Recent discoveries indicate an important role for ghrelin in drug and alcohol reward and an ability of ghrelin to regulate mesolimbic dopamine activity. The role of dopamine in novelty seeking, and the association between this trait and drug and alcohol abuse, led us to hypothesize that ghrelin may influence novelty seeking behavior. To test this possibility we applied several complementary rodent models of novelty seeking behavior, i.e. inescapable novelty-induced locomotor activity (NILA), novelty-induced place preference and novel object exploration, in rats subjected to acute ghrelin receptor (growth hormone secretagogue receptor; GHSR) stimulation or blockade. Furthermore we assessed the possible association between polymorphisms in the genes encoding ghrelin and GHSR and novelty seeking behavior in humans. The rodent studies indicate an important role for ghrelin in a wide range of novelty seeking behaviors. Ghrelin-injected rats exhibited a higher preference for a novel environment and increased novel object exploration. Conversely, those with GHSR blockade drastically reduced their preference for a novel environment and displayed decreased NILA. Importantly, the mesolimbic ventral tegmental area selective GHSR blockade was sufficient to reduce the NILA response indicating that the mesolimbic GHSRs might play an important role in the observed novelty responses. Moreover, in untreated animals, a striking positive correlation between NILA and sucrose reward behavior was detected. Two GHSR single nucleotide polymorphisms (SNPs), rs2948694 and rs495225, were significantly associated with the personality trait novelty seeking, as assessed using the Temperament and Character Inventory (TCI), in human subjects. This study provides the first evidence for a role of ghrelin in novelty seeking behavior in animals and humans, and also points to an association between food reward and novelty seeking in rodents.

Figure 1. Food reward seeking and NILA are behaviorally related traits.

A. Outbred Sprague-Dawley rats were divided into high NILA (HLA, n = 8) and low NILA rats (LLA, n = 8); the NILA response of LLA rats was significantly lower compared to that of HLA rats during the 30 minute period of testing. B. Number of sugar rewards earned on a progressive ratio schedule was significantly correlated with the NILA response (n = 31). C. High NILA rats earned more sugar rewards than low NILA rats. D. NILA response was significantly correlated with the amount of work rats were willing to expand for sugar rewards. E. High NILA rats display greater lever pressing rates for sugar rewards. **P<0.005.

Figure 2. Plasma ghrelin levels in high and low NILA rats.

A. Total ghrelin levels and B. active ghrelin levels are not different in animals with low (n = 12) vs. high (n = 12) NILA. C. The same rats display a markedly different activity level in the novel environment. Data on the bar graphs represent mean ± SEM. ***P<0.0005.

Figure 3. Role of ghrelin in novelty place preference.

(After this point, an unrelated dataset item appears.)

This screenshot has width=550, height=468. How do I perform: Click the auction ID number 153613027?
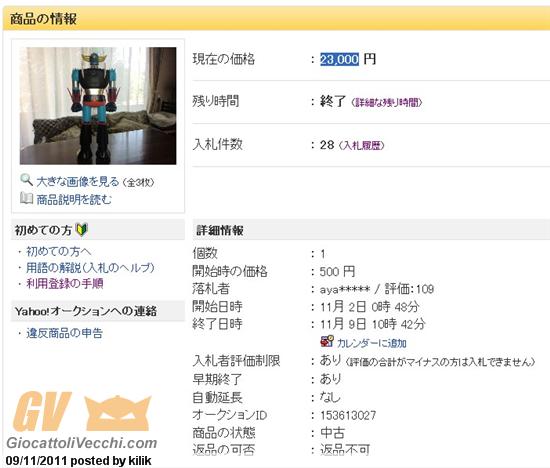[x=348, y=415]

A. Ghrelin-treated rats tend to have slightly higher preference for exploring a novel environment. In contrast those that received GHSR antagonist display much lower preference for a novel environment as compared to the more familiar one. B. Ghrelin markedly increases and the GHSR antagonist strikingly decreases exploration of a novel environment in high NILA rats (HLA). C. When only the low NILA (LLA) rats are considered ghrelin does not significantly alter the place preference, however GHSR antagonist is still effective at reducing the preference. ***P<0.0005. Ghrelin alters the relationship between preference for novelty and NILA. D. Novelty place preference (NPP, here time spent exploring the novel environment) is not correlated with locomotor activity during NILA at baseline. E. The two traits become significantly correlated after ghrelin treatment. F. GHSR antagonist does not influence the correlation.

Figure 4. Ghrelin induces a significant preference for exploration of a novel object in rats that do not show a preference for a novel object at baseline.

GHSR blockade does not alter this behavior. ***P<0.0005.

Figure 5. Role of the VTA ghrelin and GHSR in the NILA response.

A. Rats that received the VTA directed ghrelin microinjection had an elevated NILA response after 45 min of the NILA test. B. Conversely rats that received a VTA microinjection of the GHSR antagonist JMV2959 displayed a reduced NILA response. C. Rat brain section (right) and equivalent panel from the rat brain atlas (left) showing an example of the VTA microinjection used. *P<0.05. SNR, substantia nigra, reticular part; ml, medial longitudinal fasciculus; fr, fasciculus retroflexus; VTA, ventral tegmental area.

Figure 6. The GHSR SNPs rs2948694 and rs495225 are significantly associated with novelty seeking (p = 0.002 and p = 0.026, respectively).

For both rs2948694 and rs495225, the less common G/G genotype is associated with lower scores on the personality trait novelty seeking.